_Entries provided_.
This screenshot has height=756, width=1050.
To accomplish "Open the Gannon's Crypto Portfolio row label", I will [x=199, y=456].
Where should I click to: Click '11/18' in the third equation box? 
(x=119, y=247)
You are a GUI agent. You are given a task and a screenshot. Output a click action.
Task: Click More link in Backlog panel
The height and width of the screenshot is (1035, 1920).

_Instructions for the task_.
In restating the data, begin at its first line, reproduce each line word for word, and conclude with the line that contains "Task: Click More link in Backlog panel".

_Task output_.
This screenshot has height=756, width=1050.
To accomplish "Open the Gannon's Crypto Portfolio row label", I will [x=199, y=456].
Where should I click to: Click '11/18' in the third equation box? 
(x=119, y=247)
You are a GUI agent. You are given a task and a screenshot. Output a click action.
Task: Click More link in Backlog panel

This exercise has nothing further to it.